### TESTO DA ANALIZZARE

Il commercio equo e la globalizzazione: non riguarda più soltanto il Sud del mondo

Personalmente sono piuttosto attratta dal mondo che gravita attorno alla definizione di equo e solidale, oltre ad essere un’assidua frequentatrice delle botteghe che lo promuovono, ma non ho mai avuto l’opportunità di comprenderlo nella sua totalità. Ho scelto di fare qualche domanda a Marco Noris, presidente di Amandla, cooperativa sociale fondata nel 1994.

Qual è la definizione corretta di economia o commercio solidale?

######

• **ATTIVITÀ A**
Puoi ricopiare dal testo sul commercio equo il passo che comincia con "Il commercio equo" e termina con "fondata nel 1994."?
• **ATTIVITÀ B**
Come si traduce in inglese questa frase del testo sul commercio equo: "Ho scelto di fare qualche domanda a Marco Noris, presidente di Amandla, cooperativa sociale fondata nel 1994."?
Il materiale non ha alcun ruolo in questo lavoro.

### MATERIALE FORNITO

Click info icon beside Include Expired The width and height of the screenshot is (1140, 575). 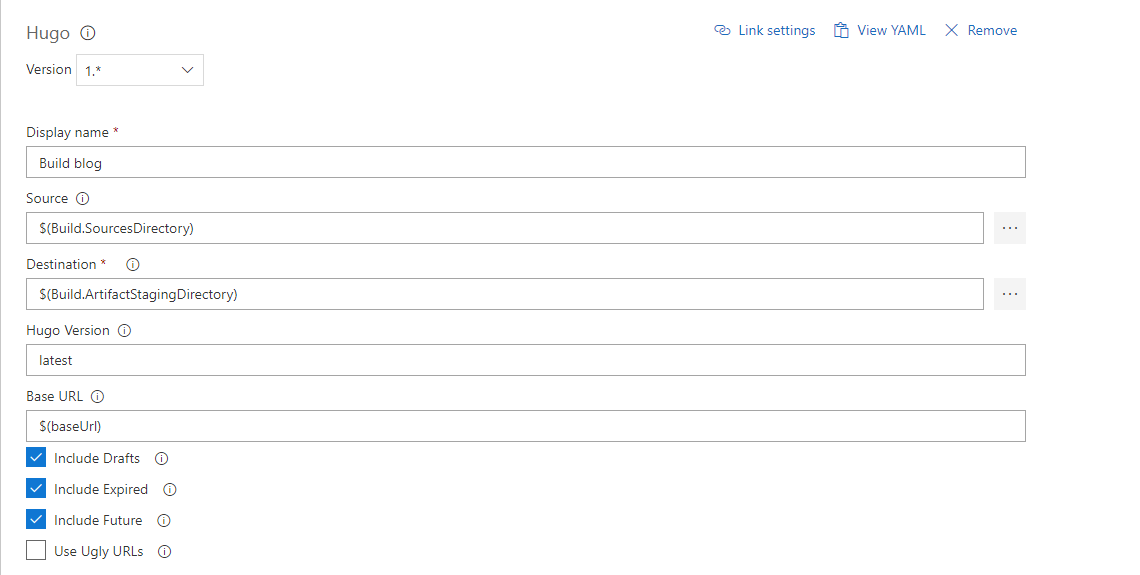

######

• **SOLUZIONE DELL'ESERCIZIO A**
Il commercio equo e la globalizzazione: non riguarda più soltanto il Sud del mondo

Personalmente sono piuttosto attratta dal mondo che gravita attorno alla definizione di equo e solidale, oltre ad essere un’assidua frequentatrice delle botteghe che lo promuovono, ma non ho mai avuto l’opportunità di comprenderlo nella sua totalità. Ho scelto di fare qualche domanda a Marco Noris, presidente di Amandla, cooperativa sociale fondata nel 1994.

• **SOLUZIONE DELL'ESERCIZIO B**
I chose to ask a few questions of Marco Noris, president of Amandla, a social cooperative founded in 1994.